A questo punto il film sterza verso il ritratto, essenziale ma efficace, di un’intera società incapace totalmente di vedere e di capire, se non a livello superficiale, epidermico. Una sorta di dannazione contro cui è impossibile porre rimedio. Bella la sequenza, ripresa da molto in alto, in cui un agente cerca di trattenere la folla, desiderosa di assistere voyeuristicamente, senza com-prensione alcuna, alla morte di Natas. C’è una battuta, pronunciata dalla polizia segreta, sul popolo che, nemmeno quando sa e ha davanti, riesce a credere. Molte situazioni, inoltre, come un leit-motiv ricorrente, immutabile, saranno sistematicamente equivocate. Le torture, mascherate da dischi che coprono le grida e da finti attori che fanno le prove, appaiono feste dissolute; i torturati saranno presi per ubriachi (se donne, degenerate poco di buono); molti oggetti importanti (la cartella con i documenti segreti di Natas) non saranno visti perché troppo palesemente presenti.

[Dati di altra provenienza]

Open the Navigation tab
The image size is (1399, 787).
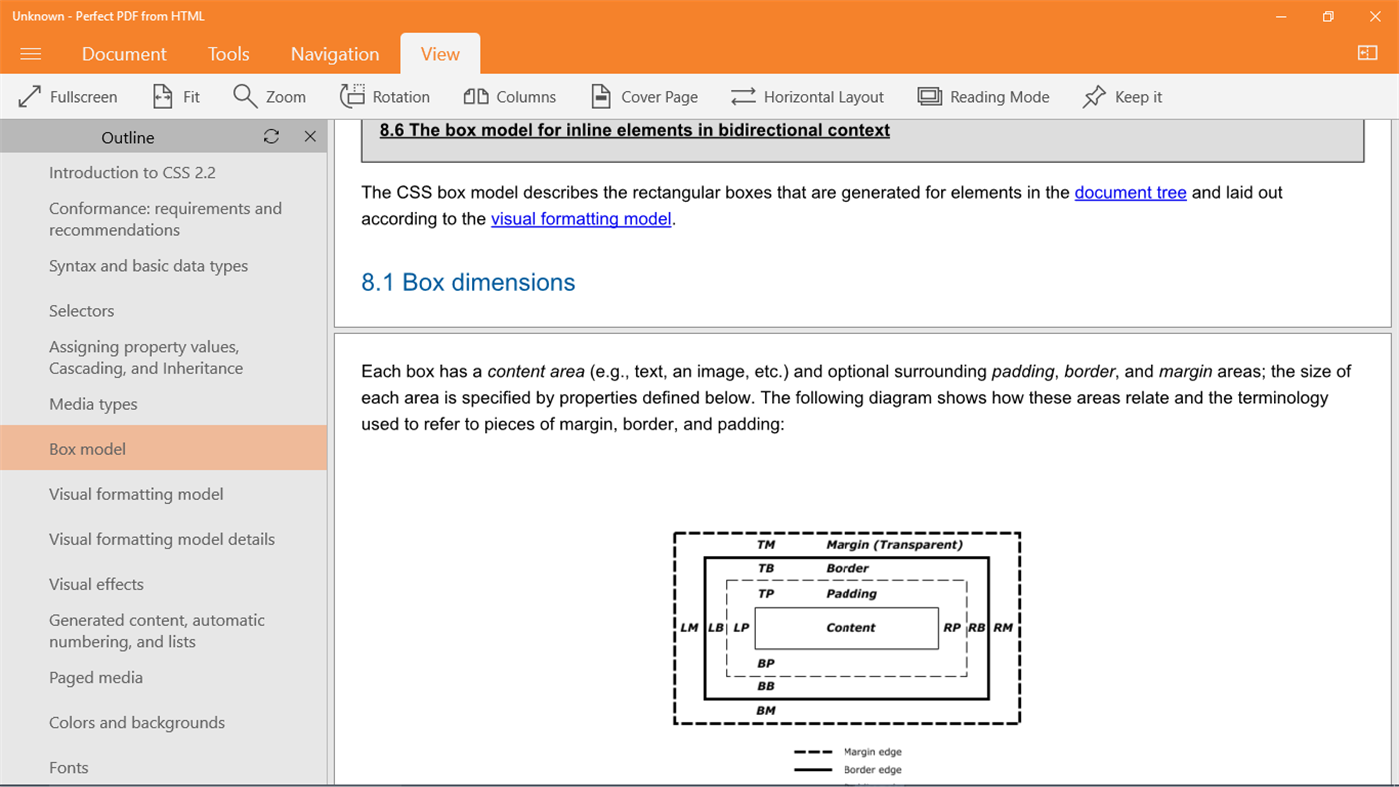334,54
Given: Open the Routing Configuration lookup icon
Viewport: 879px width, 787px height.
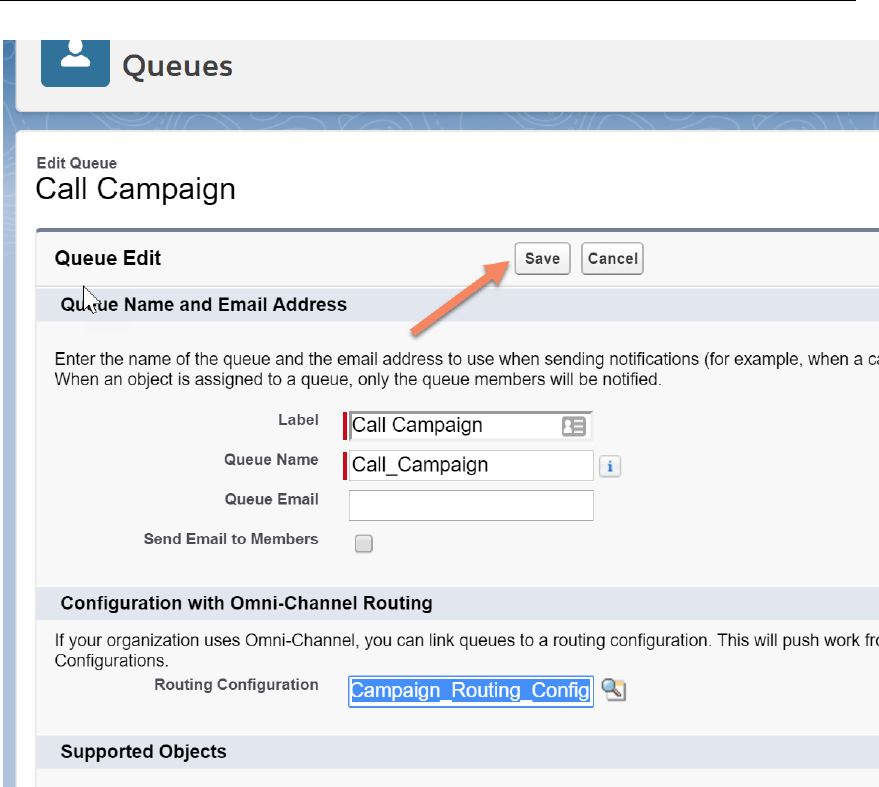Looking at the screenshot, I should pos(614,690).
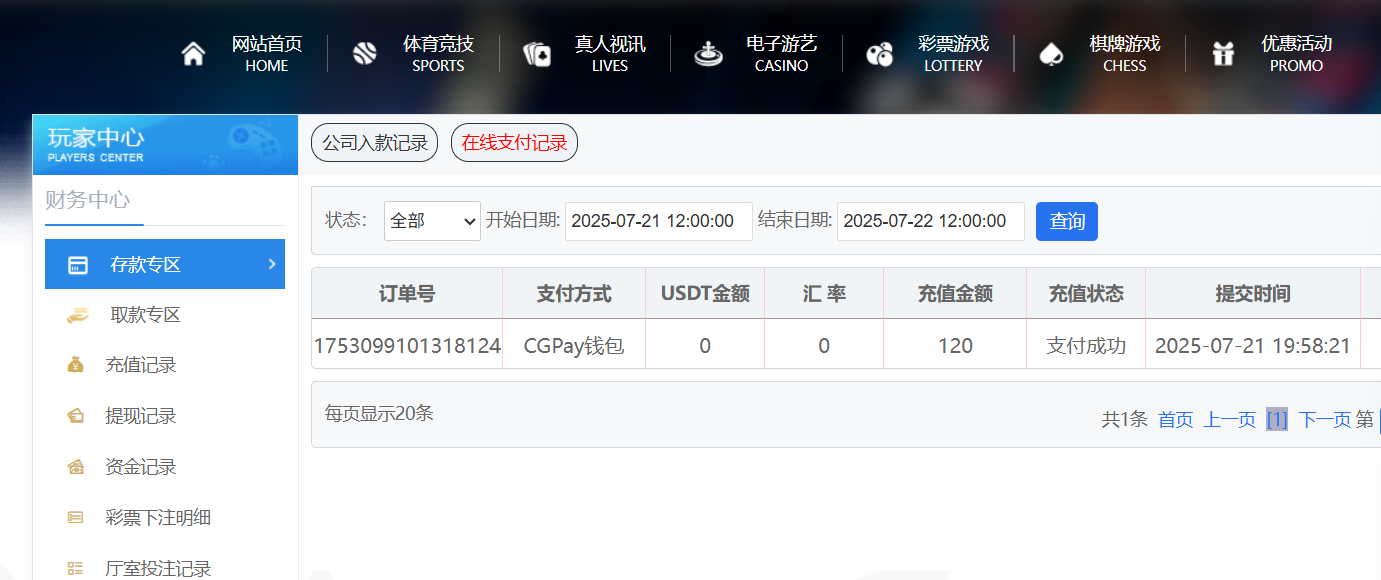Image resolution: width=1381 pixels, height=580 pixels.
Task: Click the money bag icon beside 充值记录
Action: [76, 365]
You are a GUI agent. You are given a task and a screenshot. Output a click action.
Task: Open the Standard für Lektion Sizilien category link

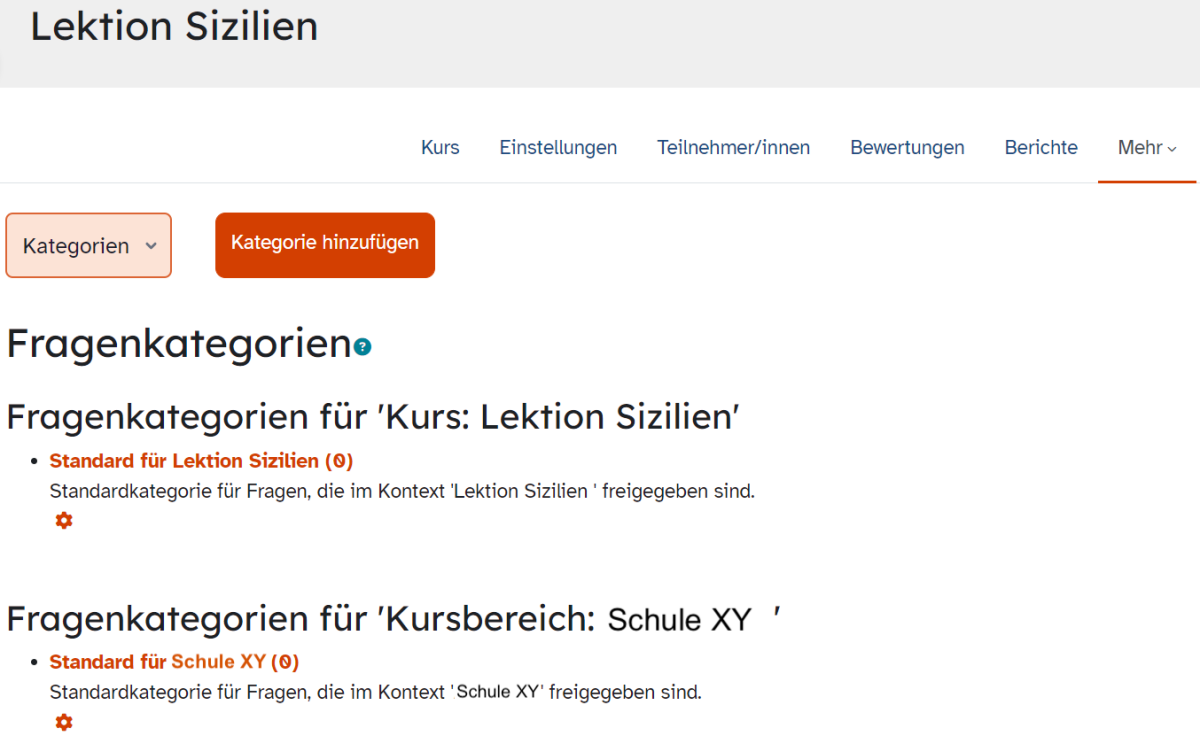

Lo sguardo del cineasta si rivela (im)pietoso, constatazione sconsolata dello specchio offuscato sul quale si riflette (male) l’esistenza. Il tema attoriale, dello spettacolo che nasconde il vero, appare esplicito, come molti anni dopo ne L’uovo del serpente. Tutto diventa non spontaneo, perché inibito da regole auto-indotte, da una superbia meschina che non possono che sfociare in un regime totalitario (anche quello domestico). Gli esseri umani secernono disastro, è conseguente il loro Inferno in terra. Le vittime di regime in un attimo diventano carnefici. I «liberi», incapaci di capire il dramma di chi ha subìto, si limitano a infierire. Le differenze di segno (fascismo, comunismo) non cambiano la sostanza. Per inciso, questo è uno dei rari film d’epoca nei quali si accenna al patto scellerato tra nazisti e comunisti. Probabilmente, si fa capire che anche passare da un marito rosso a un fidanzato appartenente ai servizi segreti non è poi così differente.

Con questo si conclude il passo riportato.